19/05/2009
Le retour au pays natal (2)
En fait c'est une servante, la vieille nourrice d'Ulysse, qui le reconnaît à une ancienne blessure alors qu'elle lui lave les pieds dans un bassin. Elle est tellement étonnée que le bassin se renverse à terre (symbole pour dire que l'élément liquide, qui avait été un ennemi pour notre héros, perd maintenant tout pouvoir ?) Elle veut révéler la nouvelle du retour du maître, mais Ulysse lui demande de conserver le secret. On notera que cette nourrice symbolise par excellence l'élément maternel. C'est elle qui a allaité Ulysse quand il n'était qu'un bébé. Elle incarne donc bien pour lui la terre d'Ithaque. Le fait que ce soit elle qui le reconnaisse n'est donc pas anodin. C'est une manière de légitimer son retour dans la terre natale.
Il se fait ensuite reconnaître de son fils Télémaque et de quelques fidèles serviteurs. Sa femme, Pénélope, elle, ne l'a pas reconnu. Or c'et le moment qu'elle choisit pour donner sa main à celui de ses prétendants qui parviendra à bander l'arc de son époux. Lassée d'attendre celui-ci, fatiguée de repousser l'assiduité de tous ces hommes qui veulent s'emparer du royaume en montant dans la couche nuptiale, elle cède donc au moment même où Ulysse arrive. Cette coïncidence permet à l'intrigue de se poursuivre sous nos yeux, mais elle accentue encore le désespoir d'Ulysse qui risque même de perdre son épouse adorée.
On connaît la suite. Aucun des prétendants ne parviendra à tendre l'arc. Alors Ulysse, qui avait eu soin de faire fermer toutes les portes du palais, s'avance et demande l'autorisation d'essayer lui aussi l'arc du divin Ulysse. Tout le monde s'esclaffe et Pénélope elle-même, si elle l'autorise à tenter sa chance, précise tout de même qu'il n'est pas question qu'elle l'épouse si jamais il parvient à réussir. Là-dessus, elle quitte la pièce et se retire dans ses appartements. Ulysse commence alors à massacrer tous les prétendants à l'insu de la reine qui ne se rend compte de rien.
Notons qu'Ulysse n'épargne que deux personnes. Le héraut qui s'était occupé de son fis quand celui-ci était petit et un aède qui promet qu'il va chanter ses exploits. Les « littéraires » chargés de conserver la mémoire des événements sont donc épargnés. Outre qu'il s'agit là d'une belle mise en abyme (puisque ce que le poète promet d'écrire et de chanter, c'est l'Odyssée en fait, ce grand poème que nous sommes justement occupés à lire - ou à écouter pour ce qui était des Grecs de l'Antiquité), il convient de souligner le rôle exceptionnel qu'Ulysse accorde à la poésie narrative.

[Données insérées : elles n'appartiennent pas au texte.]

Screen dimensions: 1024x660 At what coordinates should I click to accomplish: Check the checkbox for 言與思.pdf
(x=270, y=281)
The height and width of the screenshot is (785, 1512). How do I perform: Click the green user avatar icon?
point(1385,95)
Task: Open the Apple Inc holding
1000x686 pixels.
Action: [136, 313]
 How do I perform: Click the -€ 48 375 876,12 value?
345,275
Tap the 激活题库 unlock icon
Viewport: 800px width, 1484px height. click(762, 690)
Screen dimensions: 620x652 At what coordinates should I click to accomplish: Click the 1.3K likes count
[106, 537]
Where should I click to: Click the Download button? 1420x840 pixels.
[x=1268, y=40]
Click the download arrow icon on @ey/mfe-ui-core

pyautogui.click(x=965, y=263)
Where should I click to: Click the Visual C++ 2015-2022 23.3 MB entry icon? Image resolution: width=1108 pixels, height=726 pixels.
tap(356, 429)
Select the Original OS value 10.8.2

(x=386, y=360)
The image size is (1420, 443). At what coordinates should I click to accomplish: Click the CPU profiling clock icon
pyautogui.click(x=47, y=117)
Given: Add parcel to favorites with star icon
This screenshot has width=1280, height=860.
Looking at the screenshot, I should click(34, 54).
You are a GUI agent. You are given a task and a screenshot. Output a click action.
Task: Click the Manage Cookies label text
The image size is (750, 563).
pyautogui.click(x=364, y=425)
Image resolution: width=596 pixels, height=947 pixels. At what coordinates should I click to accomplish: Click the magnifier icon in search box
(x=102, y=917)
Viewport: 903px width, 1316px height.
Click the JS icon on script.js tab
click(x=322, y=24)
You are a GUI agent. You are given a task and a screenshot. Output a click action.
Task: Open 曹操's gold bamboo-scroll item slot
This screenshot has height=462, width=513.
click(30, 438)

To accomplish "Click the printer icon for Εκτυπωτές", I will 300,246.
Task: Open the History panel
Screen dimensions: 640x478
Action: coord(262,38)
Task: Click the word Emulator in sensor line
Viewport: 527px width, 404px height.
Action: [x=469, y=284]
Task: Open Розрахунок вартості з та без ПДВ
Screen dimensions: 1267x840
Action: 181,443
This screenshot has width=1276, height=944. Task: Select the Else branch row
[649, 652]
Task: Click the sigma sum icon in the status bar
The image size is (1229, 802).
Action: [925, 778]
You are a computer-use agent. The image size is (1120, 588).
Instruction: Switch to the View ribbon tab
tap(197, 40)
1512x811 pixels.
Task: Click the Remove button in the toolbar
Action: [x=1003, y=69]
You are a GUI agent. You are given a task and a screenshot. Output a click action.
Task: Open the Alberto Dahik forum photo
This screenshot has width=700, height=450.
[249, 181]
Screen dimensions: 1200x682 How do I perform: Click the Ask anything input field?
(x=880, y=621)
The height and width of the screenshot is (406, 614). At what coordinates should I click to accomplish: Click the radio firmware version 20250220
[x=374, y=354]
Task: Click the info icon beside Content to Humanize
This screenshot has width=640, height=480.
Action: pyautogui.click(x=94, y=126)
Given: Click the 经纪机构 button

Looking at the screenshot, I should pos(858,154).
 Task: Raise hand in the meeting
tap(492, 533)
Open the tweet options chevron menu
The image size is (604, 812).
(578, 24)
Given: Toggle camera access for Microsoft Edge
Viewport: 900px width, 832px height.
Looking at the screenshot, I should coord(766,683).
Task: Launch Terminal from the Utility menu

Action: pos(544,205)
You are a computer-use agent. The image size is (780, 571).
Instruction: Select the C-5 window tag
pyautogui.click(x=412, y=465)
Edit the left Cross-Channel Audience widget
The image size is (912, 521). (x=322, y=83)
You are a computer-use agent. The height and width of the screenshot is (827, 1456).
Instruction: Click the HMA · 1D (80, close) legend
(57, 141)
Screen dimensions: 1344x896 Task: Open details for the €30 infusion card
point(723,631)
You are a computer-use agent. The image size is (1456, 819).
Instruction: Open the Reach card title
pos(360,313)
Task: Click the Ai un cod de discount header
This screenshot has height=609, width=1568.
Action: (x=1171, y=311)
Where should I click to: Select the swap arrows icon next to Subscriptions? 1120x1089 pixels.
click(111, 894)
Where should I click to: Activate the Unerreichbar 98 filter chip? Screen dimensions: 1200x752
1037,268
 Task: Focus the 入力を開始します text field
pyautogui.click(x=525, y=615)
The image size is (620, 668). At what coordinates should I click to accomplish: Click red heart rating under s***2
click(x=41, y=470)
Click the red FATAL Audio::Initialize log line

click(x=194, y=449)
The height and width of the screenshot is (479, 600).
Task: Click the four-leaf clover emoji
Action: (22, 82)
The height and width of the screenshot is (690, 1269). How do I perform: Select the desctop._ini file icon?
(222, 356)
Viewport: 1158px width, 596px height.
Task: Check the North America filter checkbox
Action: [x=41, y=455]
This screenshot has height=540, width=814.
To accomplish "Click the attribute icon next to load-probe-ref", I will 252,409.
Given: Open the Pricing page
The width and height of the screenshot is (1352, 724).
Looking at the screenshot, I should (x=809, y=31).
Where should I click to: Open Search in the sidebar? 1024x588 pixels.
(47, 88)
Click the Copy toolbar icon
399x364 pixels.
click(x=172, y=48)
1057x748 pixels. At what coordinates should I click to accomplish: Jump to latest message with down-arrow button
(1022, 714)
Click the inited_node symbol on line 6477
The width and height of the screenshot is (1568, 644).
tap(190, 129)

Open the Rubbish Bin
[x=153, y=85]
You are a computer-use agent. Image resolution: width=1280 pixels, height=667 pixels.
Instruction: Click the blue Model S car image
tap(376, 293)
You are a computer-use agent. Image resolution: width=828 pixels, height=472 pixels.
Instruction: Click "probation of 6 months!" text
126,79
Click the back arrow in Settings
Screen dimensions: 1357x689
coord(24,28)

Enfin Ulysse paraît devant Pénélope, qui a du mal à reconnaître son mari dans ce héros qui se présente devant elle (il n'a plus alors l'apparence d'un vieux mendiant mais il est comme il est vraiment, c'est à dire avec vingt ans de plus que le jour de son départ).
Pénélope, en femme rusée, soumet Ulysse à une dernière épreuve.
« Si cet homme est bien le seul et unique Ulysse, nous nous retrouverons car entre nous il y a un signe secret et sûr, un signe irréfutable que nous sommes, lui et moi, seuls à connaître. »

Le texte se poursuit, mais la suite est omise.